Using Markov Chain Monte Carlo (MCMC), we draw samples from the joint posterior distribution of $R_t$ and the other parameters

$$\begin{equation} P\left(R_{\{t | t \leq T\}}, \dots \;\middle|\; y_{\{t | t \leq T\},\{i | i \leq n_t\}}\right) \propto P\left(y_{\{t | t \leq T\},\{i | i \leq n_t\}} \;\middle|\; R_{\{t | t \leq T\}}, \dots\right) \, P\left(\dots \right), \end{equation}$$

where $P\left(y_{\{t | t \leq T\},\{i | i \leq n_t\}} \;\middle|\; R_{\{t | t \leq T\}}, \dots\right)$ is the likelihood as defined by the 5 modules of our generative model (infection, shedding, sewage, sampling, and measurement), and $P\left(\dots \right)$ represents the priors on the non-hierarchical parameters of the model (e.g. intercepts and variances of random walks).

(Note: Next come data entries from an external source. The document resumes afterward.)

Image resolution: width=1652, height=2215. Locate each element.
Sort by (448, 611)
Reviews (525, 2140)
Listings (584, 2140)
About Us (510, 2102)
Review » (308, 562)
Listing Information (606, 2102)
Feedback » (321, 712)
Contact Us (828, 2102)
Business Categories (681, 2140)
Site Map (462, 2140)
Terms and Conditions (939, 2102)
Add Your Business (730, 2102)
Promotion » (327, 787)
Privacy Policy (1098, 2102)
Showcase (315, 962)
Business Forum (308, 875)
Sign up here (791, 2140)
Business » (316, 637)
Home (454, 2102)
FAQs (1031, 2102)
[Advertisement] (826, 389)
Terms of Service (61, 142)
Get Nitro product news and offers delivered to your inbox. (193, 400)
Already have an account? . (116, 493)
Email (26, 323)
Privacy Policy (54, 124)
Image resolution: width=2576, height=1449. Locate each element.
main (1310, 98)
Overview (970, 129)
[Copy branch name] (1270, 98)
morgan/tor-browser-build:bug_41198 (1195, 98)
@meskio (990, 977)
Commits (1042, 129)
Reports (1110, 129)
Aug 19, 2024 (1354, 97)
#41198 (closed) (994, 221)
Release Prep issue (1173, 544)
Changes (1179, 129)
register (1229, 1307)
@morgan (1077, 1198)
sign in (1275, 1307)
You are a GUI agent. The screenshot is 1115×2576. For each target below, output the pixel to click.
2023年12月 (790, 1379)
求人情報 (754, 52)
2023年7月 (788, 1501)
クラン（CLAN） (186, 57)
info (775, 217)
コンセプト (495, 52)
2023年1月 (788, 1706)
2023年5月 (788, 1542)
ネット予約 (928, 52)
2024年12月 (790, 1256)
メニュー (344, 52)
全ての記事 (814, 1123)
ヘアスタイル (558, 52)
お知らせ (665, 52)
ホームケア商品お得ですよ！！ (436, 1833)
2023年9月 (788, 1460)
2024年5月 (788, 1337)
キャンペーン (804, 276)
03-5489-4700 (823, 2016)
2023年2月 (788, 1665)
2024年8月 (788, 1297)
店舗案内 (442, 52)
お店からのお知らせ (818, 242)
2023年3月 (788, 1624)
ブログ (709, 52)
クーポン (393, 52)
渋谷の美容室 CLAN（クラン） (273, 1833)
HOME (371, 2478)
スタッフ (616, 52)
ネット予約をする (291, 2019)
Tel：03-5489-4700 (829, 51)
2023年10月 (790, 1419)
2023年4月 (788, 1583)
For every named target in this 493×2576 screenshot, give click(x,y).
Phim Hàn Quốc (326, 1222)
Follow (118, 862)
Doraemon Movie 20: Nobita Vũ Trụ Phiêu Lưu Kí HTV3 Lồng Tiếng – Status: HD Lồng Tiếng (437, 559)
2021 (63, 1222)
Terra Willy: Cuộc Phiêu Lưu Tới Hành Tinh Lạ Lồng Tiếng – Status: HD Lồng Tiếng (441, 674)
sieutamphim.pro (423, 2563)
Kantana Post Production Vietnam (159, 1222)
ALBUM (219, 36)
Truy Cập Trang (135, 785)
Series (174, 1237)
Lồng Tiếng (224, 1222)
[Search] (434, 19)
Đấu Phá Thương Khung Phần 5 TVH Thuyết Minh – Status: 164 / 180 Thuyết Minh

Note that many variables in the generative model (including $R_t$!) are in fact only transformations of other variables and therefore do not count as model parameters in a strict sense.

Indexing of time

For ease of notation, we have here used a unified time index $t \in \{1, 2, \dots, T\}$ for all variables. In reality, to model $\Upsilon_{t,i}$ at $t=1$, we need to model $R_t$ and many other variables also at earlier time points $t<1$ due to the various delays between infections and observations. In the model implementation, each variable therefore has its own time index, and indices are mapped to each other accordingly.